Terkadang citra tidak berbanding lurus dengan kebutuhan. Jika ditilik dari kebutuhan, mobil sejuta ummat seharga di bawah Rp 250 juta sudah lebih dari cukup. Namun dari sisi citra, mobil itu terlalu biasa. Tidak bisa menegaskan identitasnya. Pakaian juga begitu. Tas misalnya. Jika cuma untuk kebutuhan menaruh dompet dan peralatan wanita, tas seharga Rp 500 ribu sudah lebih dari cukup. Tapi sebagian kaum perempuan rela menghabiskan ratusan juta rupiah untuk membeli sebuah tas. Apa untungnya? Ia mengejar citra. Pakaian mahal menunjukkan kelas sosial. Itulah yang kerap disebut -- dalam ranah culture studies -- sebagai statemen identitas.

IMG_20180117_132148_1518069308307.jpg

Begitu pula bicara. Seorang pejabat sampai harus menyewa konsultan untuk mengatur bagaimana ia harus bicara dan apa isinya. Itu bukan karena takut salah ngomong, tapi agar bicara dan isinya menunjukkan citra yang ingin dibangun. Para ahli semiotika menyebut bahwa hidup kita berada dalam hiperialitas. Kita hidup dalam dunia imajinasi, yang bukan dari kita sendiri, tapi juga imajinasi yang diproduksi oleh industri lewat iklan-iklan serta media massa dan kemudian kita adopsi seolah-olah harus seperti dalam iklan itu.

Ingat anak kita yang suka bergaya seperti tokoh kartun kesukaannya?
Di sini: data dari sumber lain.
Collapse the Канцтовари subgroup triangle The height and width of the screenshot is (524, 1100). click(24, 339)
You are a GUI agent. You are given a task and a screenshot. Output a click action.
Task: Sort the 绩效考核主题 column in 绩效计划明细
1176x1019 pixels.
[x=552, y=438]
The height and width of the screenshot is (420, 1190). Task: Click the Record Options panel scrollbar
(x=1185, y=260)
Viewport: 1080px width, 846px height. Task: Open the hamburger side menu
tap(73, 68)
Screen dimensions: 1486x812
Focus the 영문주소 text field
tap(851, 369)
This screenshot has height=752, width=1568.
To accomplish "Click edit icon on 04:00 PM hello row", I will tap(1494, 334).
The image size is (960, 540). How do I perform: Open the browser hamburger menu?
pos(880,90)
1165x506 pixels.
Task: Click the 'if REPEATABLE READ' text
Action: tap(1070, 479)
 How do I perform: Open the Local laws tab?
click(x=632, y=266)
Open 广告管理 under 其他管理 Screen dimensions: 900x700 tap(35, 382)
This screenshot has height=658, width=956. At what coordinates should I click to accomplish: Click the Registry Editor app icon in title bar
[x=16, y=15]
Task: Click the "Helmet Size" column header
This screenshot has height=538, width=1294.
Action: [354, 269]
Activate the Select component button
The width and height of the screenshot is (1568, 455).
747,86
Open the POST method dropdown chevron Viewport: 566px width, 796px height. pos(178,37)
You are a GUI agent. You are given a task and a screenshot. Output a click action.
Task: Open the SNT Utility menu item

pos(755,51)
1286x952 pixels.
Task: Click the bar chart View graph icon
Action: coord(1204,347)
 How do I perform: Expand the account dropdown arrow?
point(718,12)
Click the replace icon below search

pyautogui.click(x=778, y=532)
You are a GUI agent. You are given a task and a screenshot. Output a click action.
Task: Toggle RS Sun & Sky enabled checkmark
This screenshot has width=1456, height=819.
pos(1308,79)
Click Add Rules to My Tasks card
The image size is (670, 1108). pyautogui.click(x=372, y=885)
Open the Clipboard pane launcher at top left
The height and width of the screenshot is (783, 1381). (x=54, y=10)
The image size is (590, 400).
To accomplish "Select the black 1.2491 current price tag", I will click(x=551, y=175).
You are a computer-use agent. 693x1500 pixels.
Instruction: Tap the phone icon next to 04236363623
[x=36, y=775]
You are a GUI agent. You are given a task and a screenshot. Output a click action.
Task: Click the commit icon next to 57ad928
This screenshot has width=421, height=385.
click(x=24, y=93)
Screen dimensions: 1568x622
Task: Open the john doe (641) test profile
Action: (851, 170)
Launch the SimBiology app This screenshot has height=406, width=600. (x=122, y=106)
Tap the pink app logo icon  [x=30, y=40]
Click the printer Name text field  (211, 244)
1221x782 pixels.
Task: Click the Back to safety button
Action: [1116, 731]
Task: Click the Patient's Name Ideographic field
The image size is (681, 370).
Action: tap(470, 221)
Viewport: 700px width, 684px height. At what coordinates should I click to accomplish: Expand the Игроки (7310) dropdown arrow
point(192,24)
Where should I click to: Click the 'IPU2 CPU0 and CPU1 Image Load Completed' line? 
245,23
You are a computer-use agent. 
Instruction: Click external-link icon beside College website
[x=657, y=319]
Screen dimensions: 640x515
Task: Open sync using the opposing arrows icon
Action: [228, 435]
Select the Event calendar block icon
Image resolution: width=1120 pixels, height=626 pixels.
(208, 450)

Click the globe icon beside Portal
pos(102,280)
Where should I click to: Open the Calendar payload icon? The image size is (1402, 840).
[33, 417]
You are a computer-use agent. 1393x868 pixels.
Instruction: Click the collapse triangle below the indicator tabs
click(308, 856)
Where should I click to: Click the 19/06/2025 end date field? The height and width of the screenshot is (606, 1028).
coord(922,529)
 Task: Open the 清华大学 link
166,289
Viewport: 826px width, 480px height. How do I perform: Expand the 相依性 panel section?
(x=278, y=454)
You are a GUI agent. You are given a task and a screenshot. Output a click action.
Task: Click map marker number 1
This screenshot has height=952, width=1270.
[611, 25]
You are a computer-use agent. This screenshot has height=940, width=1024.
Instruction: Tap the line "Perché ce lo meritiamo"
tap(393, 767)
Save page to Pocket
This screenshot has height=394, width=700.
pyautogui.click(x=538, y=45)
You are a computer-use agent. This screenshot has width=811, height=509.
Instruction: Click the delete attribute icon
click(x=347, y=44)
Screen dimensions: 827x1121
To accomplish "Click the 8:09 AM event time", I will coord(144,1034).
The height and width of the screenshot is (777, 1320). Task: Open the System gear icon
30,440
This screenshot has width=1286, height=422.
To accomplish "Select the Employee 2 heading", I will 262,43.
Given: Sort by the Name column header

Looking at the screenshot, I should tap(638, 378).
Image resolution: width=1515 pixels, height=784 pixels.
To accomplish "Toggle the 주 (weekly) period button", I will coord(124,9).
Seperti itulah imajinasi dan citra yang diproduksi oleh iklan dan media massa yang menyerbu bukan hanya di ruang keluarga, tapi juga di jempol kita. Kesuksesan sering dicitrakan dengan kemewahan dan merek mulai dari pakaian, kendaraan, rumah, liburan, hingga tempat makan. Kecantikan bagi perempuan kerap dicitrakan dengan imajinasi Barat yakni tinggi semampai, putih, hidung mancung, wajah oval, dan seterusnya.

Kita didekte menerima itu sebagai kebenaran yang tidak bisa dibantah. Lalu ketika kita menghadapi seseorang yang tidak sesuai kriteria cantik ala Barat itu, kita pun menampiknya. Kita tak percaya diri mengetengahkan kriteria cantik ala Asia: kulit sawo matang, hidung tak mancung, dan tidak tinggi semampai namun sebelumnya. Apalagi yang badannya padat dan cenderung berisi. Sehingga perempuan bela-belain sampai diet segala demi mendapatkan tubuh sesuai kriteria Barat. Sebagian dari mereka langsung uring-uringan begitu berat badan naik.

Sebagian orang melakukan diet bukan karena alasan kesehatan atau kebugaran, tetapi semata-mata karena faktor atau alasan kecantikan. Bukan hanya itu. Segala bentuk kosmetika bagi sebagian besar perempuan juga referensinya pada produk-produk yang bintang iklannya adalah para pesohor. Salon-salon kecantikan dan outlet pakaian kelas atas pun ramai. Begitu pula kafe-kafe dan restoran kelas atas tidak pernah kekurangan pelanggan.

Tidak ada yang salah memang dengan fakta ini. Hal ini saya paparkan sekedar menjelaskan betapa citra begitu penting bagi kita dibandingkan utility. Bungkus lebih penting ketimbang isi. Pakaian lebih penting ketimbang substansi. Keinginan lebih menonjol daripada kebutuhan. Celakanya bagi sebagian orang yang kurang cukup penghasilannya rela sampai mengutang untuk meraih citra itu. Rela mengurangi makan asal bisa menyicil mobil. Alasannya mobil itu kebutuhan. Kita lupa berapa banyak biaya perawatan mobil dan biaya yang kita keluarkan untuk bensin, pajak, bunga kredit bank, hingga parkir.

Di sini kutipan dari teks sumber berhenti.